College Application of Justice

"I can only say I am so sorry, Sophia. I was frightened. I was stupid, and I was so wrong. I am deeply ashamed of what I have done. I have inflicted more damage than I could ever imagine. I now see all the things that led me down this road, but ultimately none of the reasons matter because at the end of the day I had a choice. I could have said no." As the first parent to be sentenced in the college admission scandal, Felicity Huffman will do fourteen days in jail, pay a $30,000 fine, and perform 250 hours of community service during a year of supervised release. (People are justifiably pissed about this case. But, to her credit, Felicity Huffman has delivered a master course in the art of the public apology.)


False Alarm System

"In the past couple of decades, the rise of cheap computing power, brain-scanning technologies and artificial intelligence has given birth to what many claim is a powerful new generation of lie-detection tools. Startups, racing to commercialize these developments, want us to believe that a virtually infallible lie detector is just around the corner." The Guardian: The race to create a perfect lie detector – and the dangers of succeeding. (The surest sign that someone is lying is when their skin begins to turn a weird shade of orange...)



"What Ron, who had a very good musical sense, understood at Masters of Whistling, is what many good whistlers realize when they come to events like this — because for years they've often been the best whistler they know, only to finally see what some other people are capable of." Elite Competitive Whistlers Put Their Lips To The Ultimate Test.


Dead Body in Motion

"Human corpses move around significantly as they decompose, according to an Australian researcher who observed a dead body over a 17-month period." Newsweek: Human Corpses Keep Moving for Over a Year After Death.


Feel Good Friday

"With no phone signal or 'a single soul' in sight, Mr Whitson concocted a plan. He wrote a note on a bar order slip that his girlfriend, Krystal Ramirez, 34, had brought to keep game scores: 'We are stuck here at the waterfall. Get help please,'"' the note read." Message in bottle saves family stranded on waterfall.

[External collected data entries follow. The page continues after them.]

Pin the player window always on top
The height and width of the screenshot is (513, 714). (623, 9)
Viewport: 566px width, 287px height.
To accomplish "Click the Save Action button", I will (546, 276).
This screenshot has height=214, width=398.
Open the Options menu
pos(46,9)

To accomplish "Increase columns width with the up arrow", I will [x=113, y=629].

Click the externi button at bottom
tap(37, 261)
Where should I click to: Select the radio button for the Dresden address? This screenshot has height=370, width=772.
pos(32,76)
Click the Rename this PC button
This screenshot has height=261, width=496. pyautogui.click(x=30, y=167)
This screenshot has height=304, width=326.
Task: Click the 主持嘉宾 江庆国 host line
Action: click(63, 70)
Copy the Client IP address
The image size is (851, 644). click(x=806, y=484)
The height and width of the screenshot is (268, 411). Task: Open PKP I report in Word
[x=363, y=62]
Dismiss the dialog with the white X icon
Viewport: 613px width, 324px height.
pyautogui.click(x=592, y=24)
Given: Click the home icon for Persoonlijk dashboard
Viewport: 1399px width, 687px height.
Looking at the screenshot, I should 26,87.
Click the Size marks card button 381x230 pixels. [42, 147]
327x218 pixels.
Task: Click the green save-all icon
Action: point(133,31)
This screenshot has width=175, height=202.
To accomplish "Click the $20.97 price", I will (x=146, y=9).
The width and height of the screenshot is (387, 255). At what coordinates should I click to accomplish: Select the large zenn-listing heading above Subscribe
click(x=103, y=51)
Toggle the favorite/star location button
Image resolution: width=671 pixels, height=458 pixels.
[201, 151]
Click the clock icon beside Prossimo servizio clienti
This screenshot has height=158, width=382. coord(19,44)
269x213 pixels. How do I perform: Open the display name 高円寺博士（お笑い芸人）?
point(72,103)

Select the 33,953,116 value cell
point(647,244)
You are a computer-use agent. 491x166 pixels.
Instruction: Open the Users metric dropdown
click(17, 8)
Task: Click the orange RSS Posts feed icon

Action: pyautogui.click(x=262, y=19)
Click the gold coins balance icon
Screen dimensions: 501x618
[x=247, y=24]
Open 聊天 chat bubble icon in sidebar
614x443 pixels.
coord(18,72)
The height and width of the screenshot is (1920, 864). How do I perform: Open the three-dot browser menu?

+ How a Proposed 3-Digit Suicide Hotline Could Help Prevention Efforts.

+ California bans private prisons – including Ice detention centers.

+ New prosthetic legs let amputees feel their foot and knee in real-time.

+ Denmark buys country's last remaining circus elephants to let them retire.

+ Yak on ride to butcher shop escapes to Virginia mountains.

+ And the toddler hug that made everyone's week.